Required work:
Rewrite these records with "Screen dimensions" swapped for "Screen size" wherever it appears, and keep everything else the same. Leave the pictures out of your answer.

━━━━━ Dataset extract

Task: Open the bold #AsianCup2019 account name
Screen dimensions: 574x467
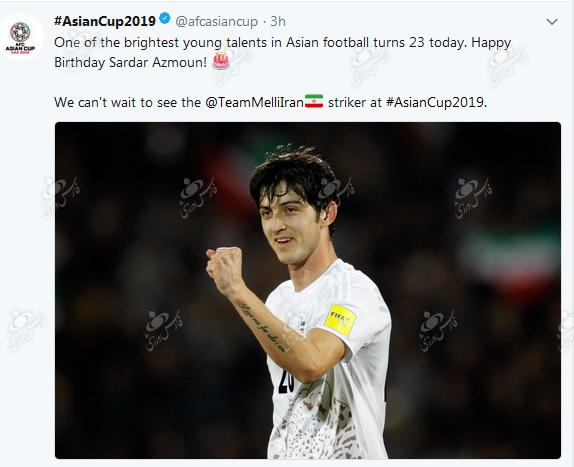Action: click(x=105, y=21)
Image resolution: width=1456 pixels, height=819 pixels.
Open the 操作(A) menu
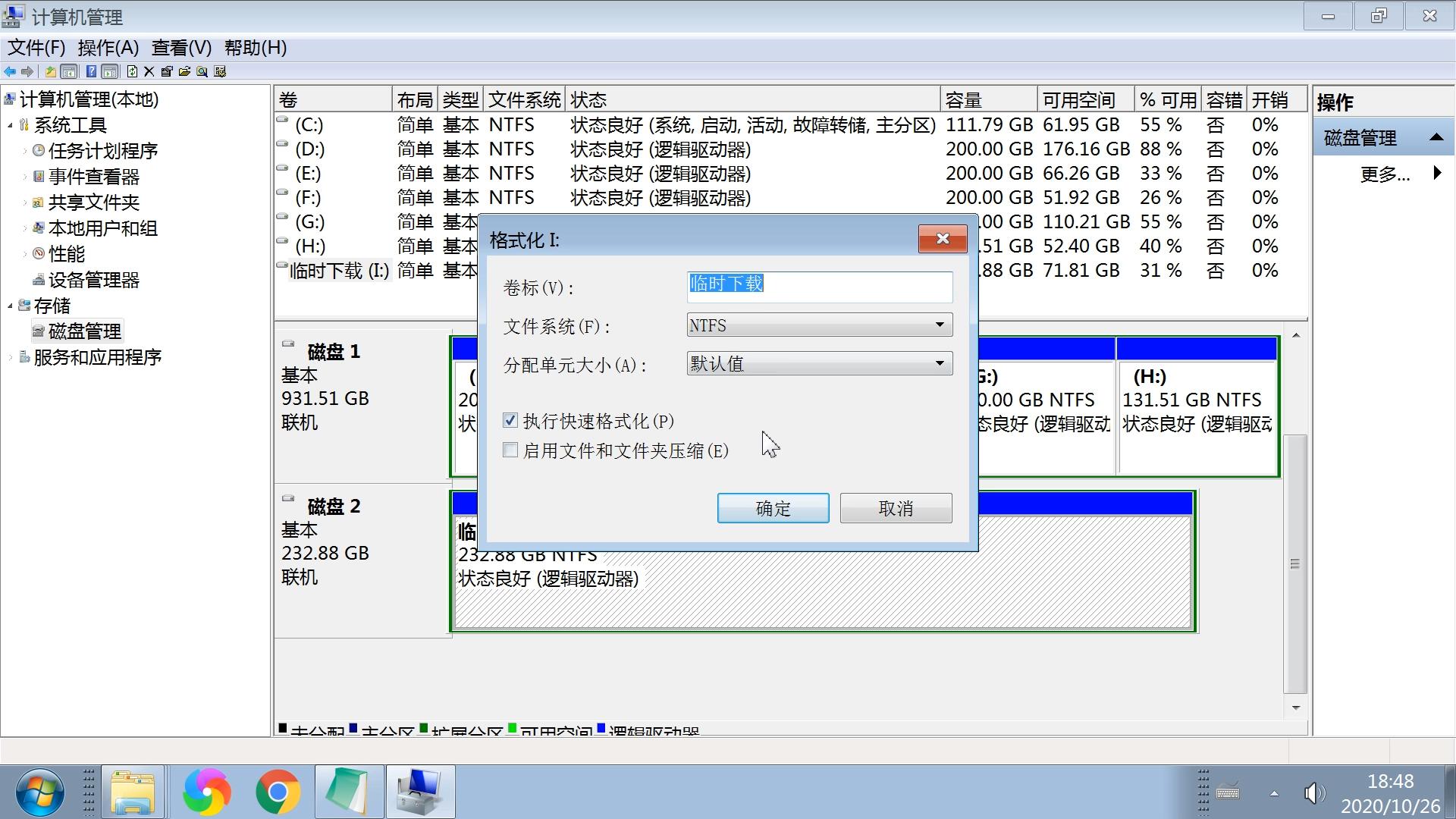coord(106,48)
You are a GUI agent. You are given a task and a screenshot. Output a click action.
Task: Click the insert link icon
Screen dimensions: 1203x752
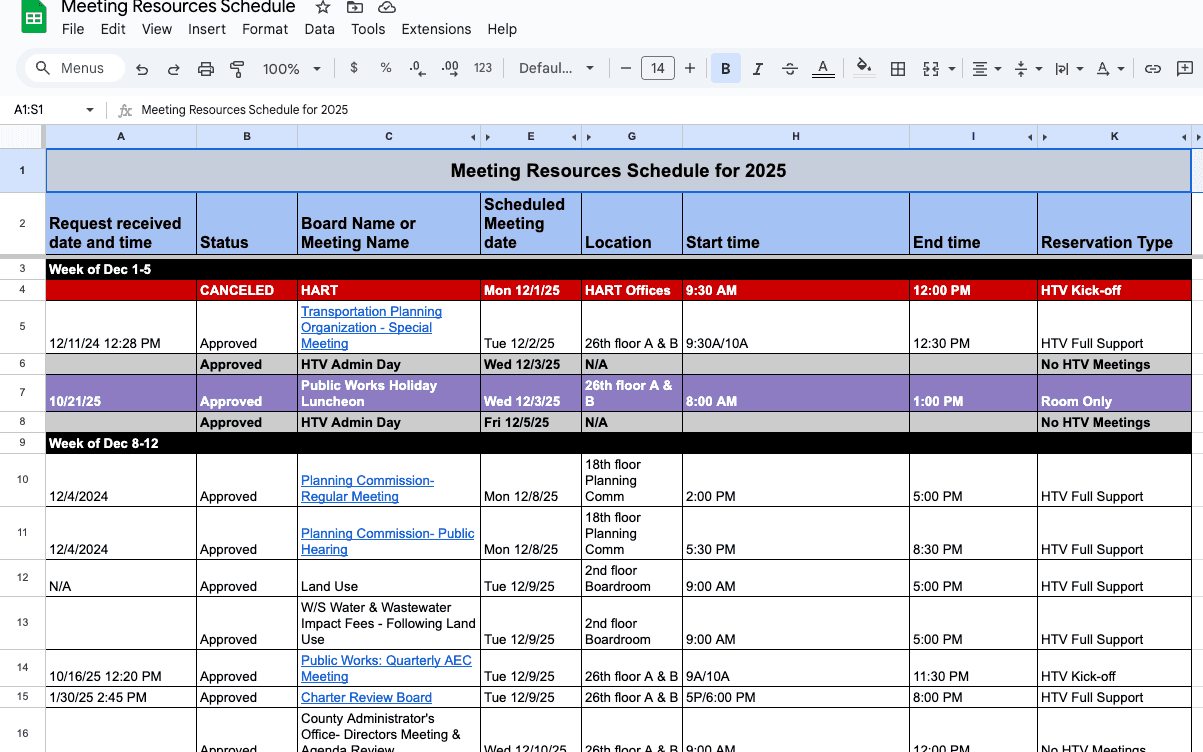(1153, 69)
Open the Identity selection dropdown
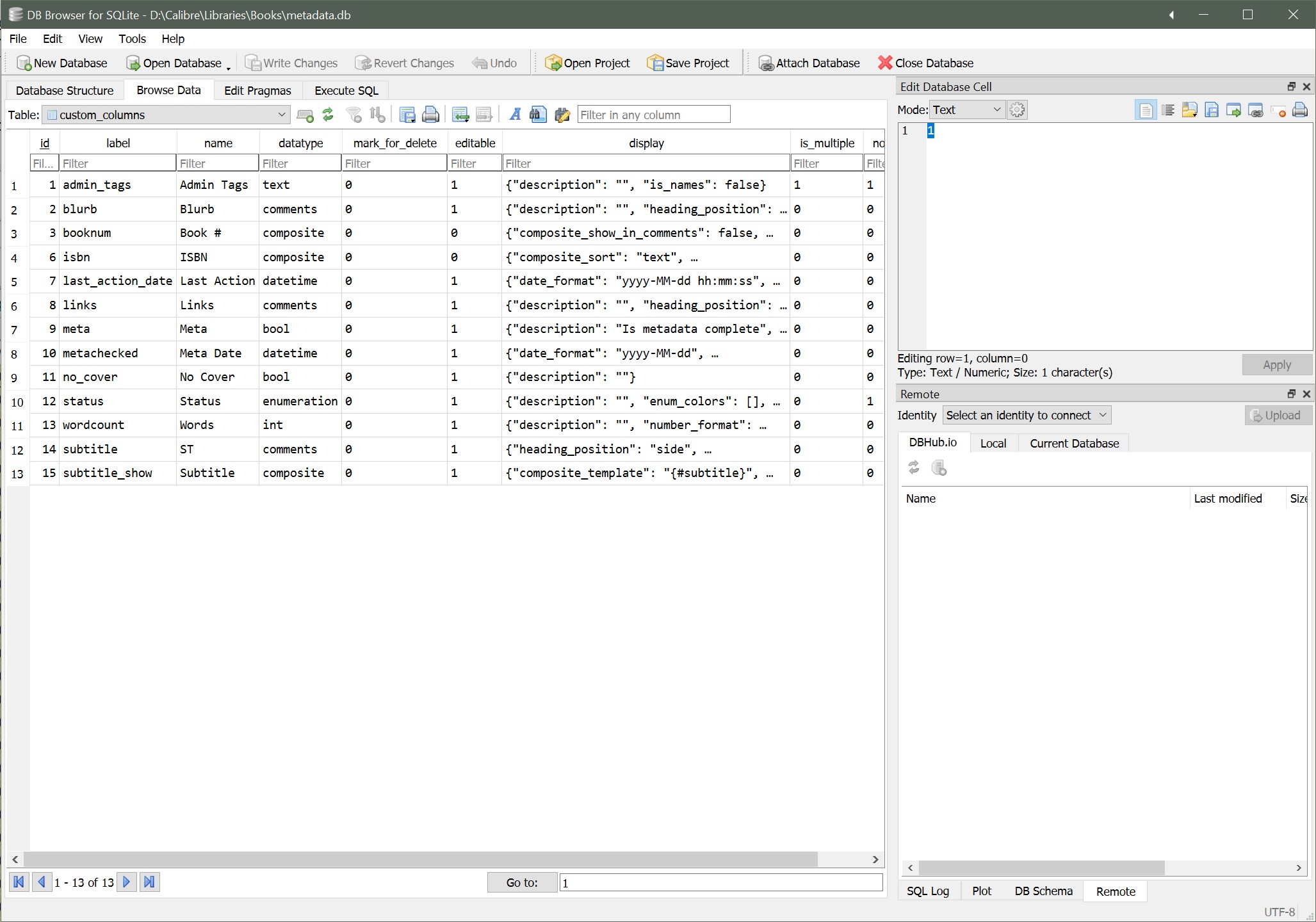Image resolution: width=1316 pixels, height=922 pixels. pos(1027,416)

━━━━━━━━━━

The reply:
Task: Open the bold #AsianCup2019 account name
Screen size: 574x467
Action: click(x=105, y=21)
Image resolution: width=1456 pixels, height=819 pixels.
Open the 操作(A) menu
coord(106,48)
You are a GUI agent. You are given a task and a screenshot. Output a click action.
Task: Click the insert link icon
Screen size: 1203x752
(1153, 69)
Open the Identity selection dropdown
Image resolution: width=1316 pixels, height=922 pixels. pos(1027,416)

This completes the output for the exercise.